SET PROBLEM: Can you recast every line of the records below as a Markdown table with the columns "Row" and "Line", numbering the rows and leaving out blank lines?

Recorded data:
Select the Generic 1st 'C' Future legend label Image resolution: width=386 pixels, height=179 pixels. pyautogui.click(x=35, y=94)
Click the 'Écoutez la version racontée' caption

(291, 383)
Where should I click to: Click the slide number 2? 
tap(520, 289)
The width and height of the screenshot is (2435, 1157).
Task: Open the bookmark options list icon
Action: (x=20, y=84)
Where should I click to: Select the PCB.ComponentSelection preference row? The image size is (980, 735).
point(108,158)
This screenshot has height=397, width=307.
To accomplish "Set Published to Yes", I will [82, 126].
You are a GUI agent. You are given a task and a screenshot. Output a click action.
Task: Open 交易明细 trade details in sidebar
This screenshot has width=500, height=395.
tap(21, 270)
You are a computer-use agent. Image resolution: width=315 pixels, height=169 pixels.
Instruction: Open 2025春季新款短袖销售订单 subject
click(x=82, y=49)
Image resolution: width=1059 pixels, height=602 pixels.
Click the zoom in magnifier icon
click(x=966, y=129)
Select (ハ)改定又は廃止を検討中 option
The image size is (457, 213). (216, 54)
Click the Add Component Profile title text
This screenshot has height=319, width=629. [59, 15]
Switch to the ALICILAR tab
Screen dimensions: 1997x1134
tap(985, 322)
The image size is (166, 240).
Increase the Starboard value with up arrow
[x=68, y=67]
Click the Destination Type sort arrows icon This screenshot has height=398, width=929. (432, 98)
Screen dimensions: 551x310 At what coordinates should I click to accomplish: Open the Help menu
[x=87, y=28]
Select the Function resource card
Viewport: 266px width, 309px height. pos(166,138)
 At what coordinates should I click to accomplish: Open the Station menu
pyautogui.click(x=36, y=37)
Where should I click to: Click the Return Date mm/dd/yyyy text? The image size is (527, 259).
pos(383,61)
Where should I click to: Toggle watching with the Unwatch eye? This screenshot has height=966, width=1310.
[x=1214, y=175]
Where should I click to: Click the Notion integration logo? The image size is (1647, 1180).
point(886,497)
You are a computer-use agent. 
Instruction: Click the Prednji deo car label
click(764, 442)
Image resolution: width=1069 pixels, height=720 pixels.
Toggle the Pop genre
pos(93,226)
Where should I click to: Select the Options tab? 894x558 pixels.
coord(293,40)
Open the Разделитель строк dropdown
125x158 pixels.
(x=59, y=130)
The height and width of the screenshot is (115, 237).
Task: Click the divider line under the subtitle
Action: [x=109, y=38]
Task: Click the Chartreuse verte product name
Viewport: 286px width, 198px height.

ANSWER TO THE EXERCISE:
| Row | Line |
|---|---|
| 1 | Select the Generic 1st 'C' Future legend label Image resolution: width=386 pixels, height=179 pixels. pyautogui.click(x=35, y=94) |
| 2 | Click the 'Écoutez la version racontée' caption |
| 3 | (291, 383) |
| 4 | Where should I click to: Click the slide number 2?  |
| 5 | tap(520, 289) |
| 6 | The width and height of the screenshot is (2435, 1157). |
| 7 | Task: Open the bookmark options list icon |
| 8 | Action: (x=20, y=84) |
| 9 | Where should I click to: Select the PCB.ComponentSelection preference row? The image size is (980, 735). |
| 10 | point(108,158) |
| 11 | This screenshot has height=397, width=307. |
| 12 | To accomplish "Set Published to Yes", I will [82, 126]. |
| 13 | You are a GUI agent. You are given a task and a screenshot. Output a click action. |
| 14 | Task: Open 交易明细 trade details in sidebar |
| 15 | This screenshot has width=500, height=395. |
| 16 | tap(21, 270) |
| 17 | You are a computer-use agent. Image resolution: width=315 pixels, height=169 pixels. |
| 18 | Instruction: Open 2025春季新款短袖销售订单 subject |
| 19 | click(x=82, y=49) |
| 20 | Image resolution: width=1059 pixels, height=602 pixels. |
| 21 | Click the zoom in magnifier icon |
| 22 | click(x=966, y=129) |
| 23 | Select (ハ)改定又は廃止を検討中 option |
| 24 | The image size is (457, 213). (216, 54) |
| 25 | Click the Add Component Profile title text |
| 26 | This screenshot has height=319, width=629. [59, 15] |
| 27 | Switch to the ALICILAR tab |
| 28 | Screen dimensions: 1997x1134 |
| 29 | tap(985, 322) |
| 30 | The image size is (166, 240). |
| 31 | Increase the Starboard value with up arrow |
| 32 | [x=68, y=67] |
| 33 | Click the Destination Type sort arrows icon This screenshot has height=398, width=929. (432, 98) |
| 34 | Screen dimensions: 551x310 At what coordinates should I click to accomplish: Open the Help menu |
| 35 | [x=87, y=28] |
| 36 | Select the Function resource card |
| 37 | Viewport: 266px width, 309px height. pos(166,138) |
| 38 |  At what coordinates should I click to accomplish: Open the Station menu |
| 39 | pyautogui.click(x=36, y=37) |
| 40 | Where should I click to: Click the Return Date mm/dd/yyyy text? The image size is (527, 259). |
| 41 | pos(383,61) |
| 42 | Where should I click to: Toggle watching with the Unwatch eye? This screenshot has height=966, width=1310. |
| 43 | [x=1214, y=175] |
| 44 | Where should I click to: Click the Notion integration logo? The image size is (1647, 1180). |
| 45 | point(886,497) |
| 46 | You are a computer-use agent.  |
| 47 | Instruction: Click the Prednji deo car label |
| 48 | click(764, 442) |
| 49 | Image resolution: width=1069 pixels, height=720 pixels. |
| 50 | Toggle the Pop genre |
| 51 | pos(93,226) |
| 52 | Where should I click to: Select the Options tab? 894x558 pixels. |
| 53 | coord(293,40) |
| 54 | Open the Разделитель строк dropdown |
| 55 | 125x158 pixels. |
| 56 | (x=59, y=130) |
| 57 | The height and width of the screenshot is (115, 237). |
| 58 | Task: Click the divider line under the subtitle |
| 59 | Action: [x=109, y=38] |
| 60 | Task: Click the Chartreuse verte product name |
| 61 | Viewport: 286px width, 198px height. |